Porém, a noção do tempo processual não deve ser confundida com os ponteiros do tempo cronológico. Por mais que familiares, amigos e a sociedade civil clamem por ‘Justiça’, não se pode atropelar as fases da ação penal, como explica o superintendente da área judiciária do Tribunal de Justiça do Estado do Ceará (TJCE), Nilsiton Aragão. 

Primeiro, a Polícia Civil deve elaborar o inquérito policial que subsidia a denúncia ofertada pelo Ministério Público; depois disso, vêm as oitivas de testemunhas e dos réus, as audiências e, por fim, o julgamento diante do Tribunal do Júri.

Tudo isso envolve múltiplos atores, e cada um tem prazo legal para se manifestar, incluindo a defesa. “O ‘Tempo de Justiça’ nos ajuda a entender o porquê da demora do processo, e também que essa demora não ocorre só no Poder Judiciário”, esclarece Aragão. Na plataforma informatizada à qual os órgãos têm acesso, por exemplo, é possível identificar o tempo consumido em cada etapa da ação penal, incluindo intimações, audiências e outras manifestações.

A partir da identificação dos gargalos, segundo Manuel Pinheiro, são pensadas intervenções nas rotinas de trabalho dos órgãos - TJCE, MPCE, Defensoria Pública e Polícia Civil - que consigam minimizar os prazos. As alterações já renderam frutos: conforme Nilsiton Aragão, houve aumento de mais de 44% na velocidade dos julgamentos de homicídios na Capital.
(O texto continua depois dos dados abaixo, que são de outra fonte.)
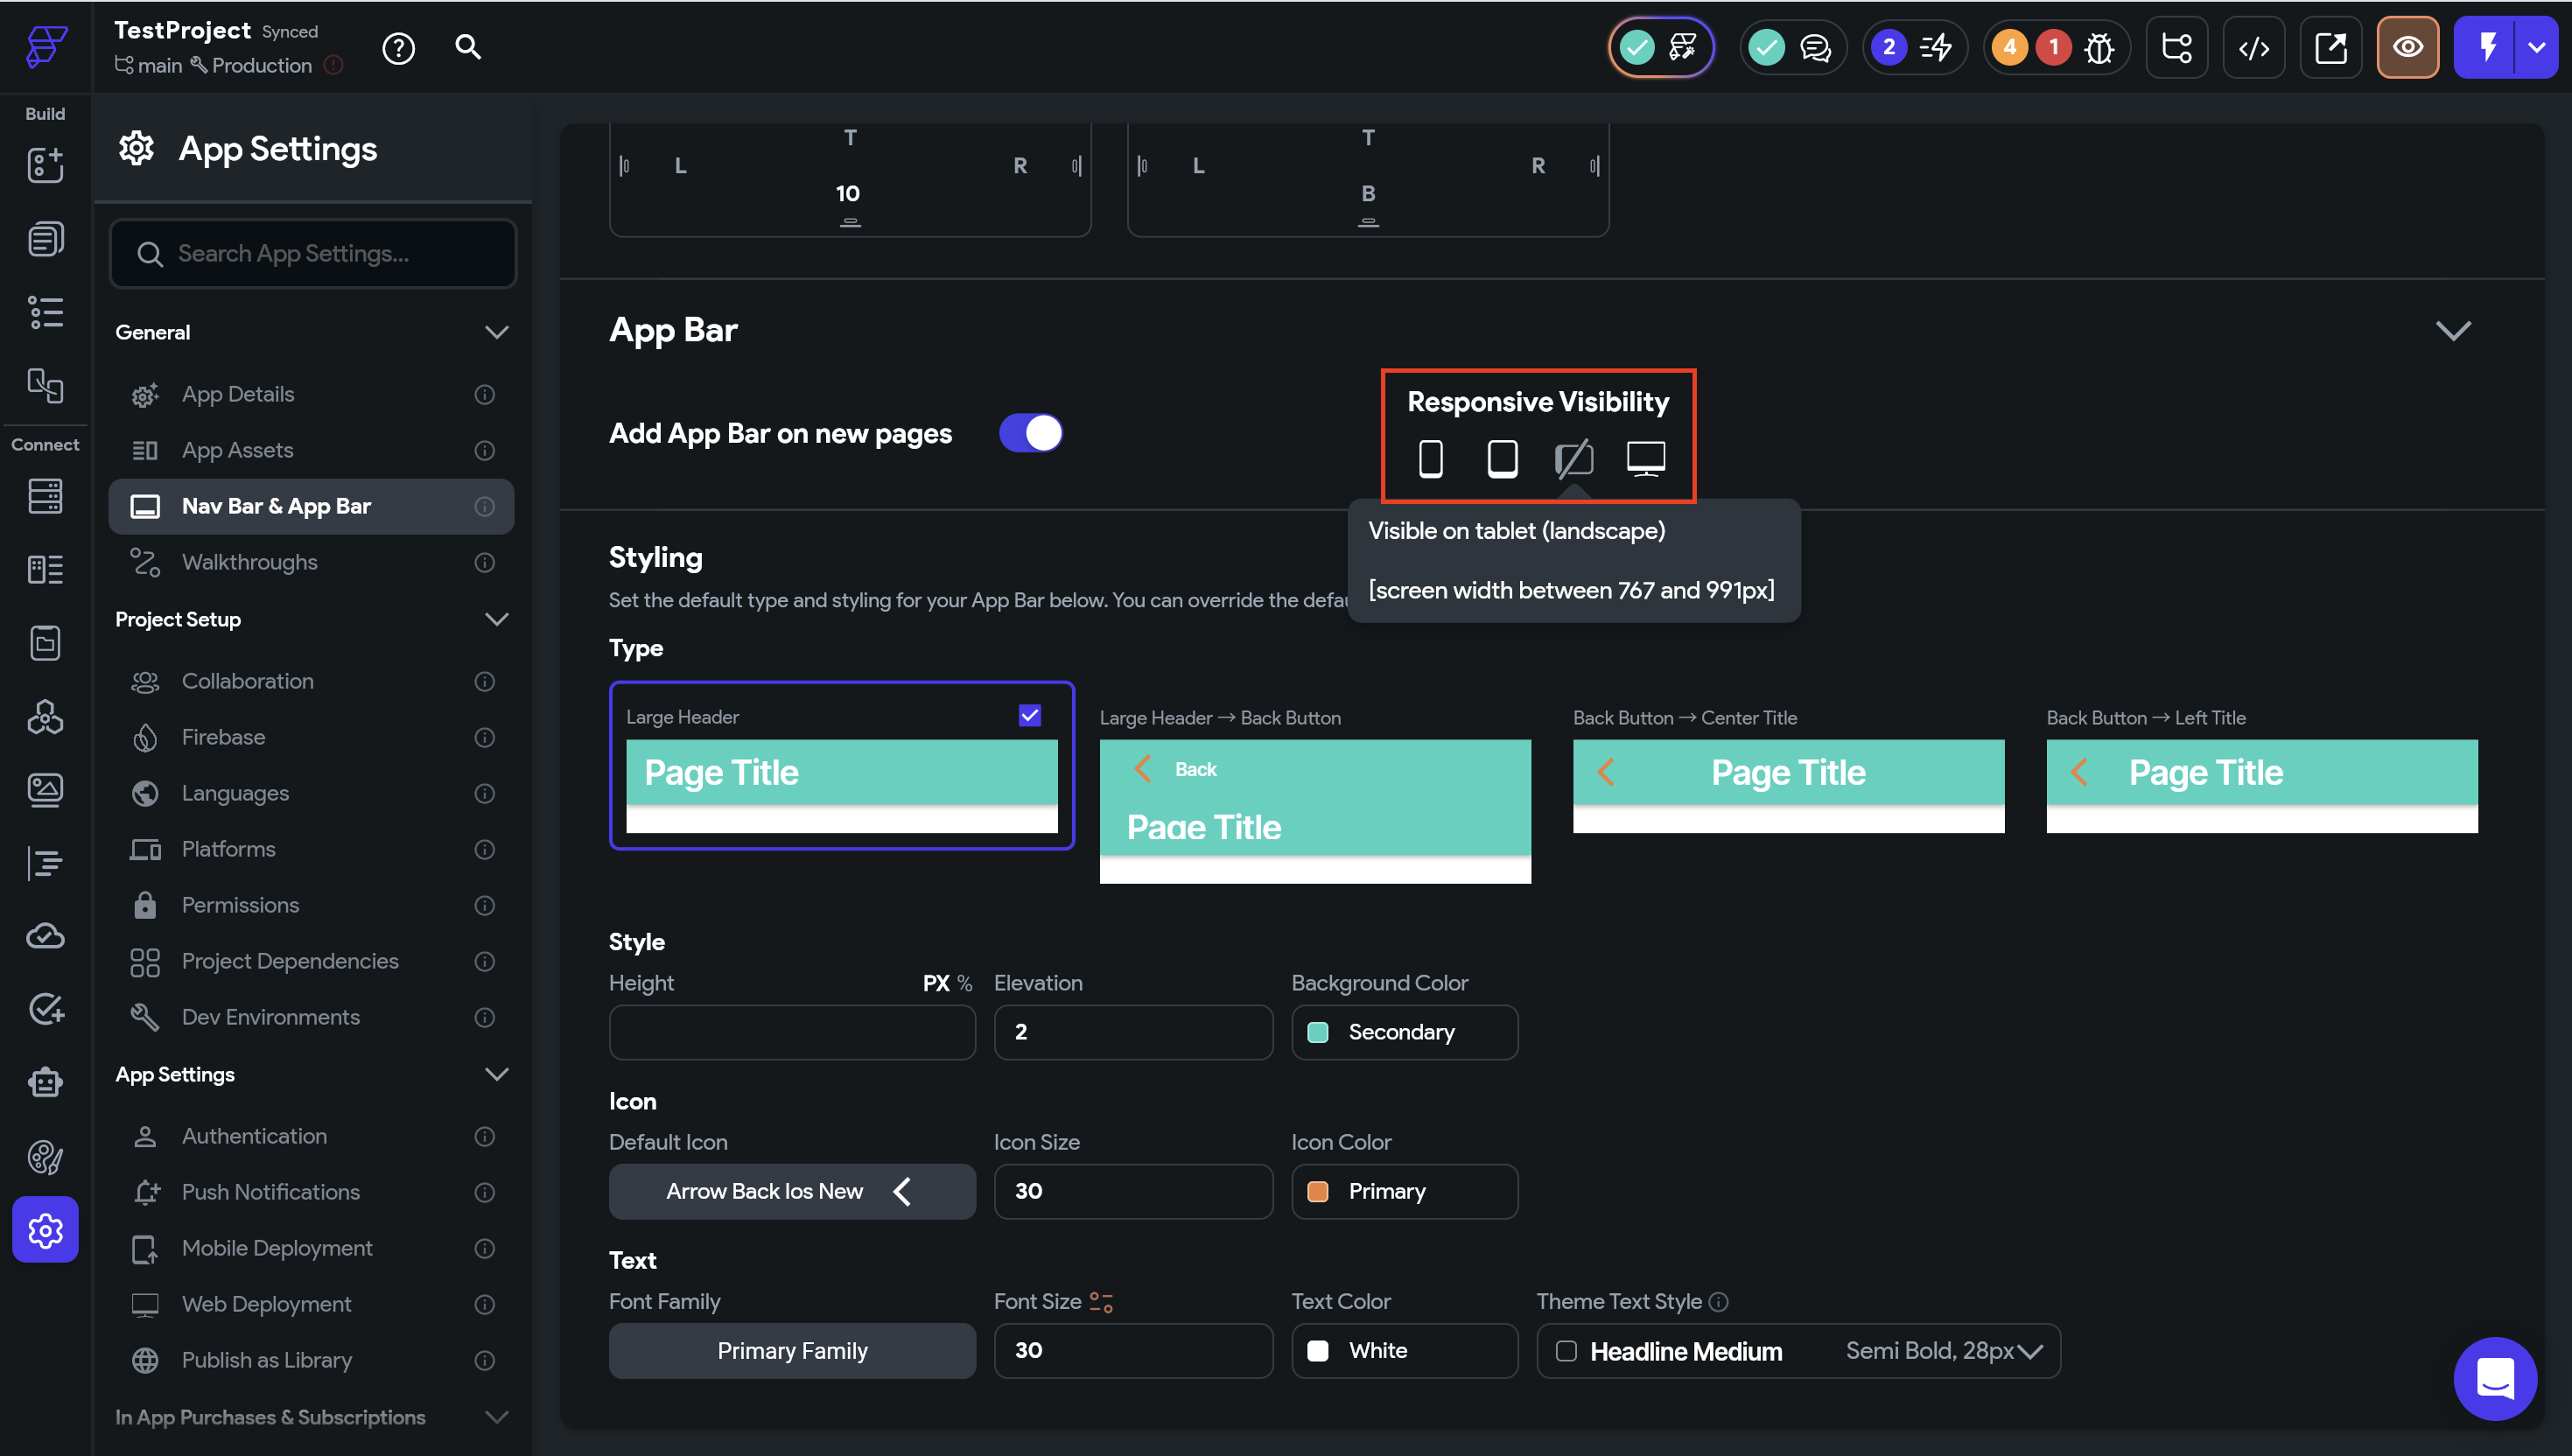Click the Arrow Back Ios New icon button
Viewport: 2572px width, 1456px height.
click(x=791, y=1191)
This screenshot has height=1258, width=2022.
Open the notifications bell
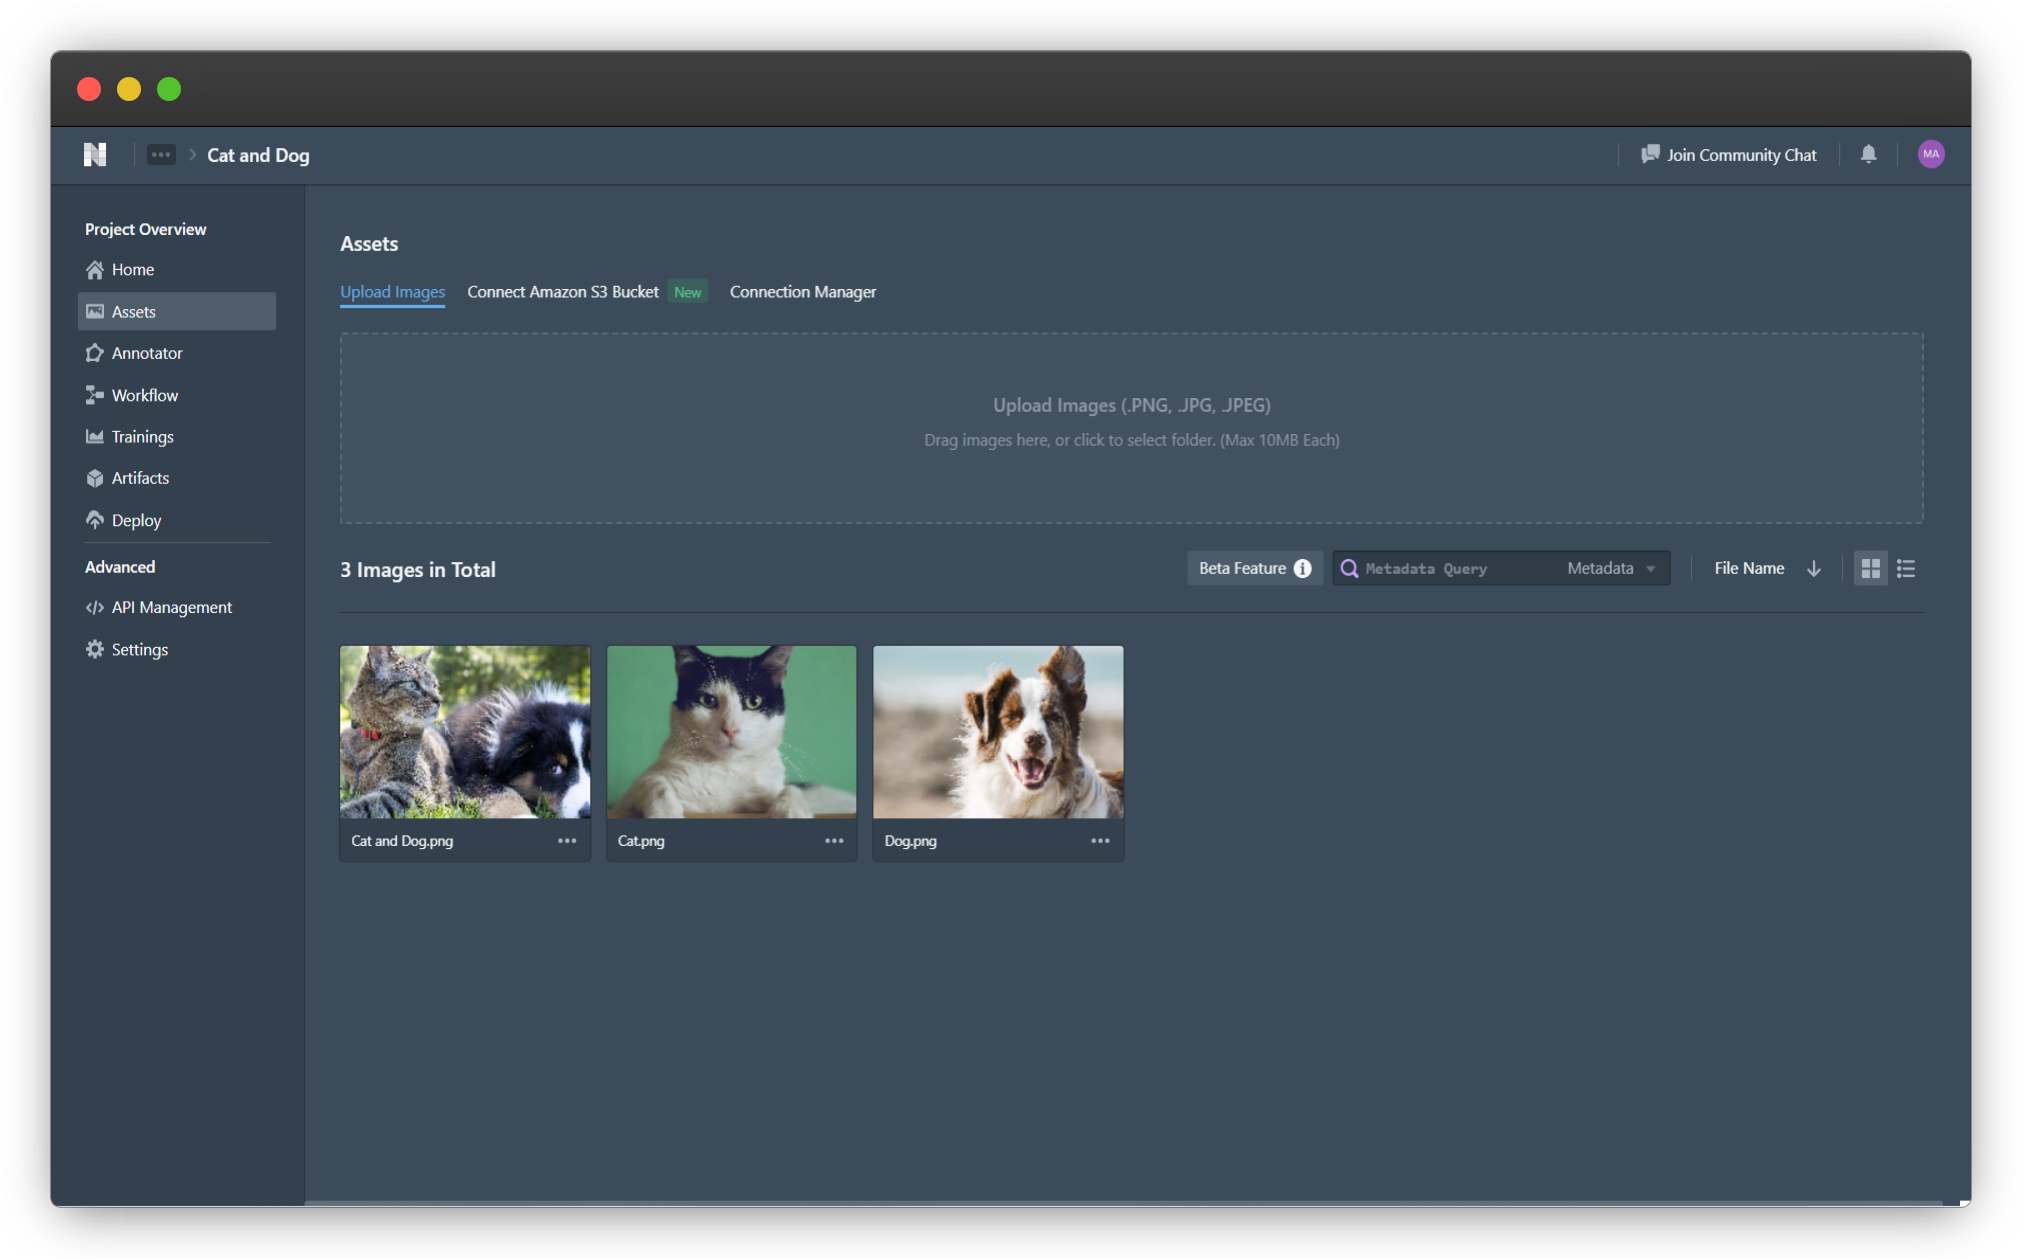[1868, 154]
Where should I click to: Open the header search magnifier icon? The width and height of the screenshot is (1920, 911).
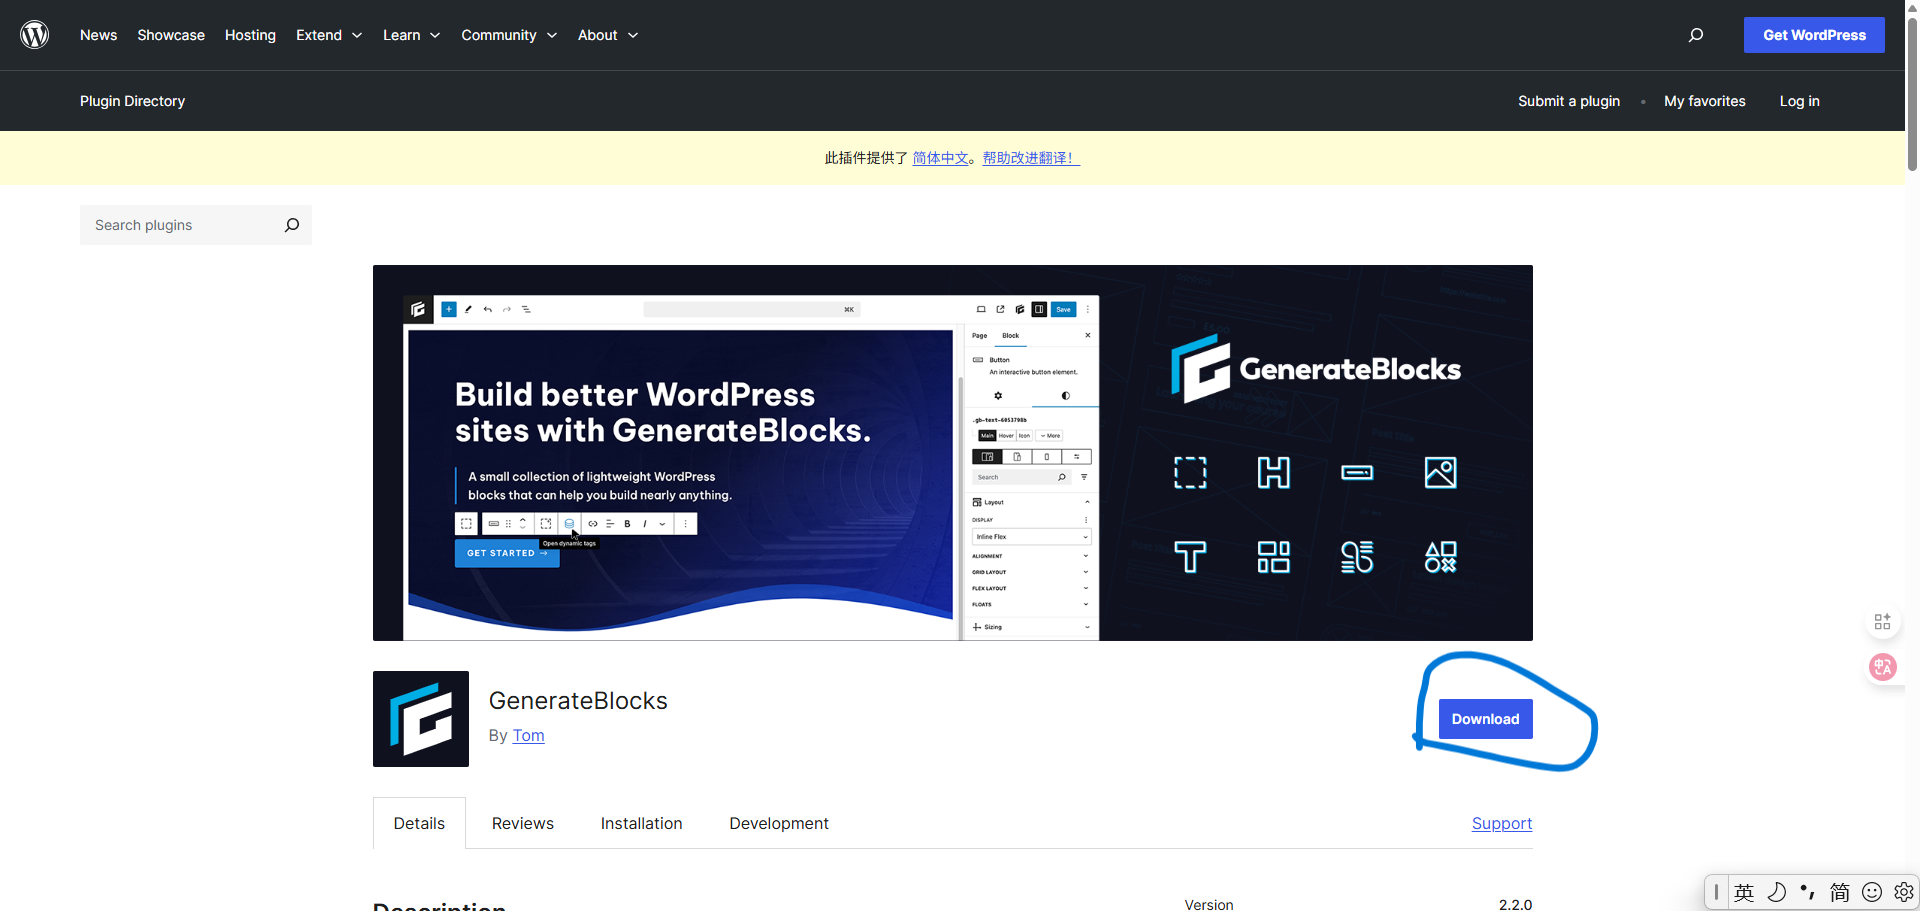(1696, 35)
Se, em 2015, a média de duração de todo o processo era de 707 dias; em 2017, passou para 394 dias (embora haja casos de finalizações em 200 dias). 

Expansão

“Qualidade e velocidade são grandezas inversamente proporcionais. Existe um limite que a gente pode acelerar. O que é inaceitável é o processo ficar parado numa prateleira, ainda que virtual”, explica o superintendente. E nem é possível, já que a plataforma informatizada emite alertas pop-up caso haja atraso de alguma das partes envolvidas.

Hoje, debruçados no Programa, estão dez juízes das cinco Varas do Júri de Fortaleza, 15 promotores e 10 defensores públicos. Em março, deve ser iniciada a expansão do Programa para a região do Cariri, abrangendo os municípios de Crato, Juazeiro do Norte e Barbalha. Conforme Aragão, no futuro, também devem ser contempladas a Região Metropolitana e a Região Norte. Também há discussões da criação de “novos braços” para acompanhar processos de crimes como furtos, roubos e tráfico de drogas.

“O que o Programa visa é restaurar a credibilidade do sistema de Justiça, para sairmos do ciclo vicioso, em que a impunidade alimenta a violência e a violência alimenta a impunidade, e passarmos para um ciclo virtuoso, em que a confiança no sistema faz com que as pessoas tenham coragem de delatar e testemunhar contra os autores. Quanto mais elas confiarem, mais elas vão à Polícia e à Justiça”, acredita Manuel Pinheiro.